I stood at the sink. He sat in his chair. The wind howled outside. I lifted the pants to check the stains I was scrubbing when a weight slipped from the pant pocket and something metallic clattered in the sink. I reached in and picked up his old skinning knife, with the hickory hilt and blade curved backward at the end into a barb. Like his clothes, this too was stained with blood, but not from that which had soaked through the fabric. I could see how it had run down the cutting edge and left that incriminating signature, unmistakably indicating it had been used on something once living. I stared at it for some time, turning it over and over in dull fascination, faintly aware that something was at work in my soul and all my blissful ignorance was being carried off on the wind, but still unable to tear my eyes away.

Before I could finish, the skinning knife was snatched out of my hands. Joseph stood next to me, glaring down with a malign expression I’d never seen him wear before. My emotions got the better of me, and for the first time in my life I truly feared him.

He held this rictus, his gaze bearing down upon me and delivering the cold, unspoken threat. After far too long he slid the knife into his belt and turned away. He did not return to his chair, but instead went straight to bed.

A darker despair than I’d ever felt before weighed upon me. I sat at the edge of the bed for many hours, plagued by restless thoughts. My Joseph is a good boy. Deep in his heart, he is, no matter what he might do and no matter what others might say. And even were he not, he is all I have left. Would that I could unsee the knife, or that it had not another’s blood upon it! Would that I could turn back the hours and stay my own hand from finding that cursed blade, or erase the memories of that moment.

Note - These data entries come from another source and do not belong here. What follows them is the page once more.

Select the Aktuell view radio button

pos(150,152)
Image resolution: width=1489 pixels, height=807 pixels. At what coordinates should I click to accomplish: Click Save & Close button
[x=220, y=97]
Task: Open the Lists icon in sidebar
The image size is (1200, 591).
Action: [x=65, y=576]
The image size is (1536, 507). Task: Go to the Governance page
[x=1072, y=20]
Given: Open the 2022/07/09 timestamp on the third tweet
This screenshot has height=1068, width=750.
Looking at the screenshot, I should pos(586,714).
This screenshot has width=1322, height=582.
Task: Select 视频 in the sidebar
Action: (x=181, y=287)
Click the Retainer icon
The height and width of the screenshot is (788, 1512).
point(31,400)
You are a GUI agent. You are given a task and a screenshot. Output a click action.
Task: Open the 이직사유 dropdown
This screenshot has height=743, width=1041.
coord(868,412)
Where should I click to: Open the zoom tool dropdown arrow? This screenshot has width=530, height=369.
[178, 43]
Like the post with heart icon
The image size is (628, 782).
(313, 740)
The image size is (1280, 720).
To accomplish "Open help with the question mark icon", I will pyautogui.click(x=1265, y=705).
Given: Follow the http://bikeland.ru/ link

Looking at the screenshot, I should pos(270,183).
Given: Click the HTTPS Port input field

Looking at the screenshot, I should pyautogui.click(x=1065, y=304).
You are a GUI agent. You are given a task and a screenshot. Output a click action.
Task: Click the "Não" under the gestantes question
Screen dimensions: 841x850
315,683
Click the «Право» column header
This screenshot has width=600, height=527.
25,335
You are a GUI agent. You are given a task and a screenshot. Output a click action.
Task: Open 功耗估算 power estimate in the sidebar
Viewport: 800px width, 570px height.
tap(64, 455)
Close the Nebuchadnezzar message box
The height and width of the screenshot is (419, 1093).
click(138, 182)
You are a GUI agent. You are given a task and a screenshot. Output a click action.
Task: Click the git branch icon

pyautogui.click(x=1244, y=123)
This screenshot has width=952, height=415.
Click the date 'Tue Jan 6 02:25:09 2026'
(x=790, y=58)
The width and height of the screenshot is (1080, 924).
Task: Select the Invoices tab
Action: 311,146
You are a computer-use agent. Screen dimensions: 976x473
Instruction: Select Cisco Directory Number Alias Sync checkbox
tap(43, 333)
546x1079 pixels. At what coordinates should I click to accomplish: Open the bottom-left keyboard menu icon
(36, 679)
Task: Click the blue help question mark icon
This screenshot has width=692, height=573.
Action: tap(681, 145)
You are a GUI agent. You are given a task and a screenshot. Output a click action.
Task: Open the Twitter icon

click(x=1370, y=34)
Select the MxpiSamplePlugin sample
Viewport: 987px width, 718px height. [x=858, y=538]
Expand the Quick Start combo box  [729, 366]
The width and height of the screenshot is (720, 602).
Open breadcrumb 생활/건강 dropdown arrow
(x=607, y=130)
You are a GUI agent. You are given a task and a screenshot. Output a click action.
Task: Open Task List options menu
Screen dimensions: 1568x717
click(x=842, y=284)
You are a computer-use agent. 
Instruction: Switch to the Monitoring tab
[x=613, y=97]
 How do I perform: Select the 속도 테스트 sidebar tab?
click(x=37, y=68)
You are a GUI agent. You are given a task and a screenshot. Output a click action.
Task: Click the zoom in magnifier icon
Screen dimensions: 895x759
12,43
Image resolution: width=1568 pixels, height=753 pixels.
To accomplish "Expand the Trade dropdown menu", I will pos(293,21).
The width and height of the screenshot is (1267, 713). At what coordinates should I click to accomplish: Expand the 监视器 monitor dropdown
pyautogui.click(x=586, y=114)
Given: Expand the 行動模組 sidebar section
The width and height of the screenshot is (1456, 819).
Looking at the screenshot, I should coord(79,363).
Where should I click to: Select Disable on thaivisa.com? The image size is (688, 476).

Would that all memories could be scrubbed away as easily as bloodstains.

Oh, wretched emotions! How could I turn on my own dear son, the last good thing I have to cling to in this endless night! He is a good boy – he must have his reasons. He must.

And there it is again. The chorus of scratching. Louder tonight, and growing louder still. The incessant scraping, rasping, chafing… but this time not a few insidious notes, but a great orchestra of them, like a legion of dull claws working against stone.

I found myself again donning my boots and coat – quietly, for Joseph still coughed occasionally – to steal out into the abyssal night. The pall of heavy clouds occluded the light of the moon this time, so once outside I paused for a few heartbeats, waiting for my eyes to adjust to the darkness and pointedly avoiding the yellow gaze of that distant candle across the water. From the front door, I took heavy steps through the snow and around the side of the house, shielding my face from the flurries shaken free from the roof, checking for footprints, claw marks, signs of man or beast… anything to hint at the source of that menacing sound. I found nothing. Nothing but Joseph’s tracks heading off upon the lake toward that ominous light. I reached the door again having fully circumscribed my abode, and finally stared out at the abandoned cabin, and even above the grating wind my ears deduced with grave certainty that the source of the noise came from that direction, carried across the ice.

I thought once more of returning inside, of suffering the noise and secrets and memories and endless disturbances in this screaming darkness. But the candle waved to me like an old, forgotten friend, and I had no other choice.

As I took those first determined steps down the path, a creeping dread settled upon me, but against that came a sense that there was some vaporous truth lying just beyond, some slippery realization I could not quite apprehend. The wind pulled savagely at my coat, as if beckoning me in any direction but forward. And yet I felt my fate fixed by the lake, that light, and my dear Joseph.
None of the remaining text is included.